Selon M. Aliev, l’Azerbaïdjan reprend le contrôle de districts autour du Nagorny Karabakh, sorte de glacis de sécurité constitué par les Arméniens autour de la république autoproclamée depuis 30 ans. Bakou a aussi conquis des territoires de la province séparatiste.
Les terres encore sous contrôle arménien le restent, et un corridor les reliera à l’Arménie.
Peu après l’annonce de l’accord, une foule de milliers de manifestants en colère s’est rassemblée dans la nuit aux abords du siège du gouvernement arménien aux cris de « traîtres » et « démission » à l’adresse de M. Pachinian.
Des centaines d’entre eux ont pénétré dans les locaux, brisant des vitres et saccageant des bureaux, notamment une salle de conseil des ministres, selon un journaliste de l’AFP sur place. Le siège du Parlement a subi le même sort.
La police avait repris le contrôle ds bâtiments dan la matinée, mais d’autres manifestations étaient attendues.
Une défaite militaire au Nagorny Karabakh a de quoi menacer l’avenir du Premier ministre, porté au pouvoir par une révolte populaire en 2018. Avant même l’annonce de l’accord, 17 partis d’opposition avaient réclamé sa démission.
Le patriarche de l’Eglise arménienne a appelé à ne pas céder aux émotions et à éviter les violences et les troubles, tandis que les autorités ont mis en place des barrages à l’entrée d’Erevan, selon une source interrogée par l’AFP, le gouvernement craignant le retour du front de combattants armés et mécontents.
En Azerbaïdjan, les habitants affichaient au contraire leur joie, sortant dans les rues pendant la nuit et au matin, dansant et tenant des drapeaux ou scandant « Le Karabakh, c’est l’Azerbaïdjan » ou « Nous sommes de retour! ».
« Je suis très content, félicitations à notre patrie. J’espère que ces terres resteront les nôtres jusqu’à la fin », a déclaré Elnar Hajiïev.
Prise stratégique
L’accord intervient après que les forces azerbaïdjanaises ont annoncé dimanche la prise de Choucha, ville stratégique située à 15 kilomètre de la capitale séparatiste, Stepanakert, et sur l’artère vitale reliant la république autoproclamée à son parrain arménien.
Mardi, le président du Nagorny Karabakh, Araïk Aroutiounian, a reconnu que les forces arméniennes avaient perdu la ville dès samedi.
« Si les hostilités avaient continué, nous aurions tout perdu en quelques jours », a-t-il dit sur Facebook. « Le moral dans l’armée était insatisfaisant.
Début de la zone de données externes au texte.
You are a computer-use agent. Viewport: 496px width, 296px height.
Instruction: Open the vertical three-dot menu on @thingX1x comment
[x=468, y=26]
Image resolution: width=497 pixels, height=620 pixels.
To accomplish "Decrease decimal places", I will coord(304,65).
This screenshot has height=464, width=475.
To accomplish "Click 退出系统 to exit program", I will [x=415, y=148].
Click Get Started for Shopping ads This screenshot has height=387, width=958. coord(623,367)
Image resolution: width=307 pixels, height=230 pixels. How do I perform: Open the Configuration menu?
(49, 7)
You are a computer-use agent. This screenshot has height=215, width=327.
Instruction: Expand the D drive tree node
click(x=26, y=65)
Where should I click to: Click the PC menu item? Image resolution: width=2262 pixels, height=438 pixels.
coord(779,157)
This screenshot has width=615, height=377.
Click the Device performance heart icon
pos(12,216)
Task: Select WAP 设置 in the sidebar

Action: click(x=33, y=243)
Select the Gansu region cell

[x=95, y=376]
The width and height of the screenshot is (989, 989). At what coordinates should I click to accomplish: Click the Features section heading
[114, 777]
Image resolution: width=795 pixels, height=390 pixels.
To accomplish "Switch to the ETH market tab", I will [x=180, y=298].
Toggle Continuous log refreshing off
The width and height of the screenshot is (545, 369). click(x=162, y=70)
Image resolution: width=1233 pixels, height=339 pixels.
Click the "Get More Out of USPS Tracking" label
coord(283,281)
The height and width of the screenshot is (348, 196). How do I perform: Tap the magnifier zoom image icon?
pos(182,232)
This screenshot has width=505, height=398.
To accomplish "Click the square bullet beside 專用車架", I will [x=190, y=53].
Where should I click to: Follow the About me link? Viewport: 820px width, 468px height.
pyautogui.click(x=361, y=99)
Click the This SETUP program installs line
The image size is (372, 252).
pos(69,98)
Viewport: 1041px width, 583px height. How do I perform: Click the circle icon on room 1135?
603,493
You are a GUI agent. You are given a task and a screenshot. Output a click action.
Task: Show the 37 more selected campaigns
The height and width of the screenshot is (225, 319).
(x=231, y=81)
Il y avait des maladies, le coronavirus », a-t-il relevé, assurant malgré tout que « ce n’est pas la fin ».
Le conflit a fait au moins 1 300 morts depuis le 27 septembre, selon des bilans très partiels. Depuis des semaines, la Russie et d’autres puissances tentaient d’obtenir un cessez-le-feu, mais trois tentatives avaient échoué.